The two main labels that have been used to describe the nationality of Wolfgang Amadeus Mozart are "Austrian" and "German". However, in Mozart's own life, those terms were used differently from the way they are used today, because the modern nation states of Austria and Germany did not yet exist. Any decision to label Mozart as "Austrian" or "German" (or neither) involves political boundaries, history, language, culture, and Mozart's own views. Editors of modern encyclopedias and other reference sources differ in how they assign a nationality to Mozart (if any) in light of conflicting criteria.

Salzburg

Mozart was born in Salzburg, which was then the capital of the Prince-Archbishopric of Salzburg, a small, essentially sovereign state. Thus in one sense Mozart's nationality could be said to be "Salzburgian", though English-language biographers do not generally use this term to designate his nationality.

The Holy Roman Empire
The Archbishopric of Salzburg was but one of more than 300 similarly independent states in the part of Europe that was populated by German speakers. Most of these states, Salzburg included, were included in a larger political entity, the Holy Roman Empire. The Holy Roman Empire was German in various ways: most of its population was German-speaking, its official full name was the "Holy Roman Empire of the German Nation" (German: ), it conducted most of its business in German, and one of the titles held by its emperor was "King in Germany." Derek Beales adds, "[the emperor] and the Empire were foci of German patriotism. Even in Hamburg, Protestant and remote from his court [in Vienna], prayers were regularly said for him and his birthday was celebrated."

However, although the Holy Roman Empire was largely German, it was hardly a nation state, but only a very loose confederation, the feeble residue of an empire that had been robust centuries earlier.
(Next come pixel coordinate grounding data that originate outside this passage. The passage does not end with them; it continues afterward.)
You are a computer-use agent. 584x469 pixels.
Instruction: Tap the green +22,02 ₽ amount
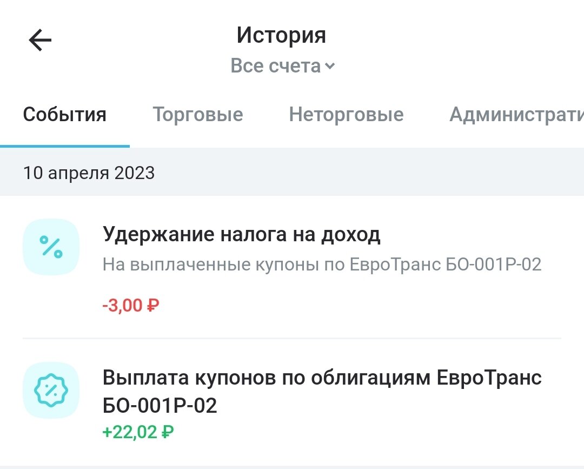click(138, 432)

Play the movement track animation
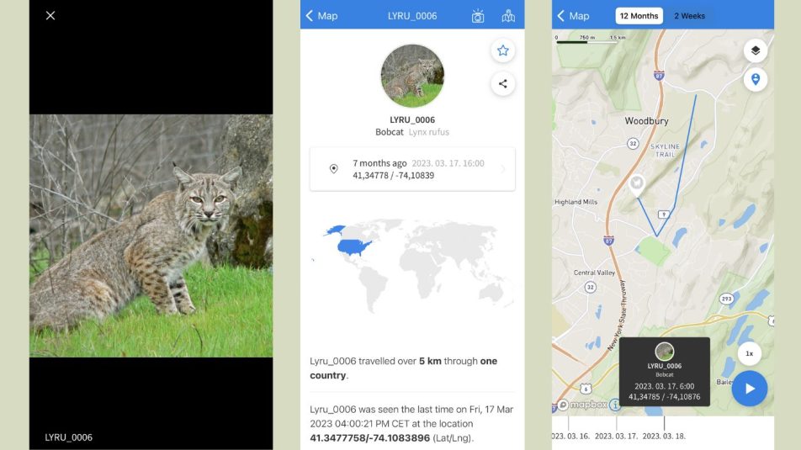[x=750, y=389]
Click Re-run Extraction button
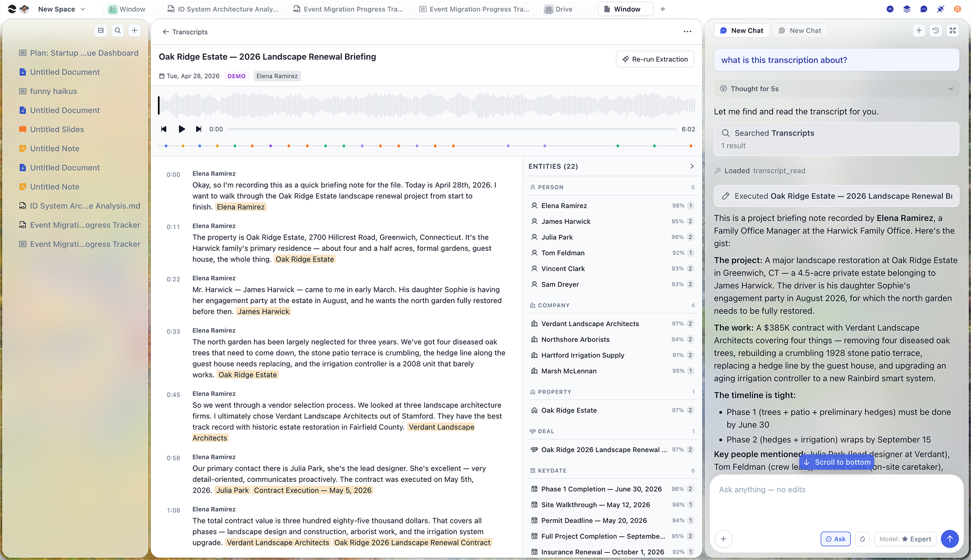The width and height of the screenshot is (971, 560). (x=655, y=59)
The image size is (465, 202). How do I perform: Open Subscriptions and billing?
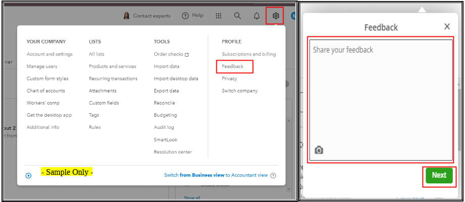point(249,54)

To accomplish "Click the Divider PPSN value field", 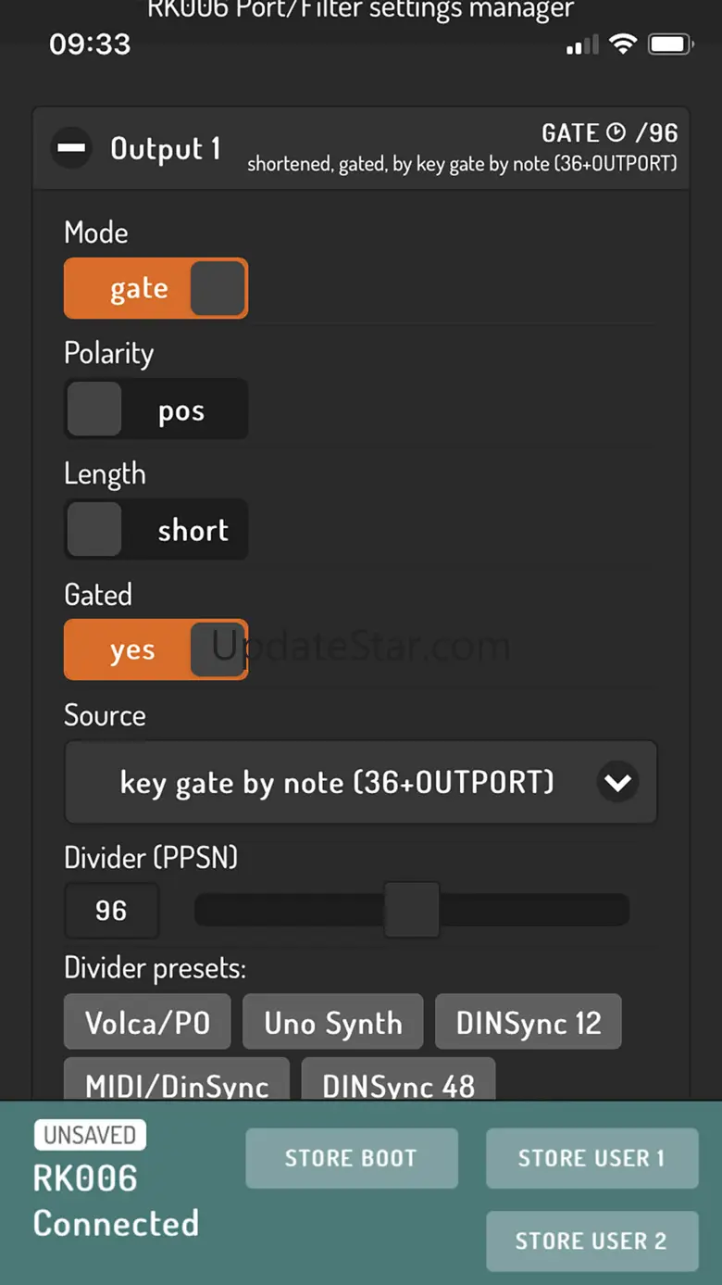I will pos(111,910).
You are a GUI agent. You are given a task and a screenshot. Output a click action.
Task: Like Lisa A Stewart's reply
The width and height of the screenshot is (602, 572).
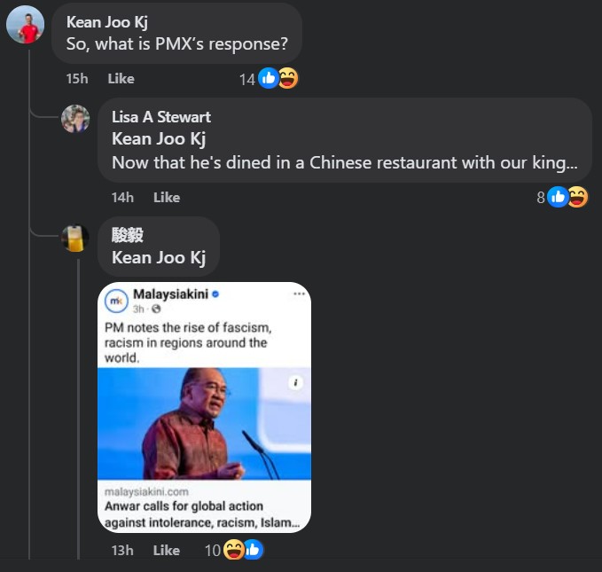tap(166, 197)
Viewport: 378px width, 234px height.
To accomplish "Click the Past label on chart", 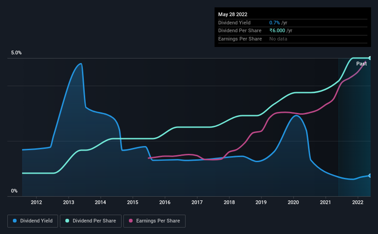I will point(361,64).
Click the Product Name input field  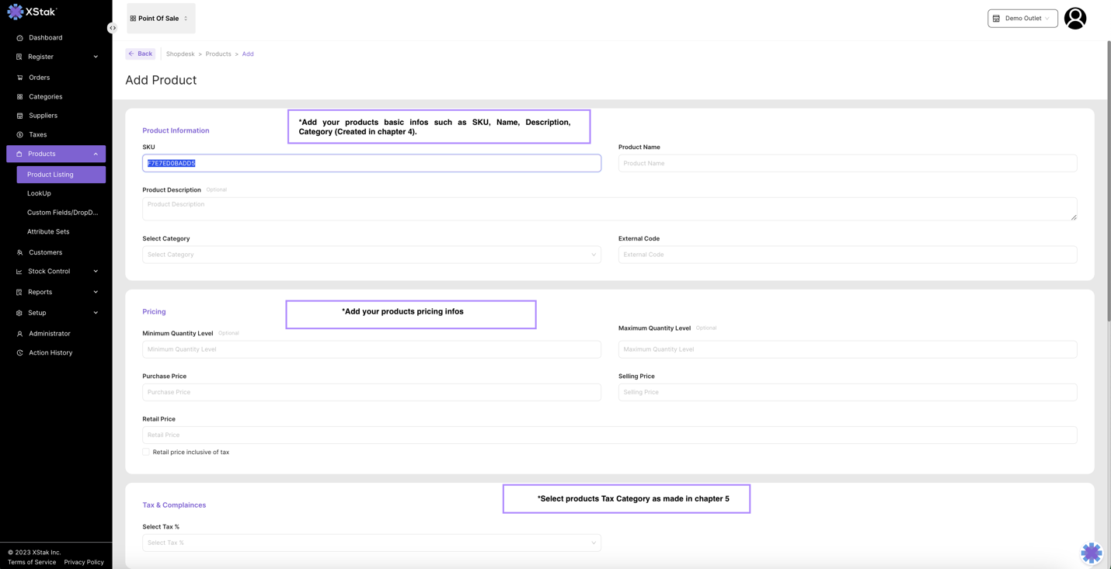pos(847,163)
According to the Encyclopædia Britannica, the princes whose states comprised the empire "legislated at will, levied taxes, concluded alliances, and waged wars against each other ... The imperial Diet meeting in Regensburg had degenerated into a debating society without authority or influence. The splendid [imperial] coronation ceremony in Frankfurt am Main could not disguise the fact that the office conferred on its holder little more than prestige."

Austria
According to , in Mozart's time the word "Austria" (German: ) had several meanings.

The original Austria was the Archduchy of Austria, a rather small state centered around Vienna, roughly coextensive with the modern Austrian states of Upper Austria and Lower Austria. Starting in 1282 this core area was ruled by the Habsburg dynasty. Over the centuries, the Habsburgs accreted ever more lands to their holdings, both inside and outside the Holy Roman Empire, and both German and non-German speaking. Despite this expansion, the Habsburg dynasty retained an Austrian identity, maintaining their capital in Vienna and referring to their aggregated lands as "the Austrian Monarchy". The word "Austria" was sometimes used as an informal cover term for all of the lands ruled by the Habsburgs.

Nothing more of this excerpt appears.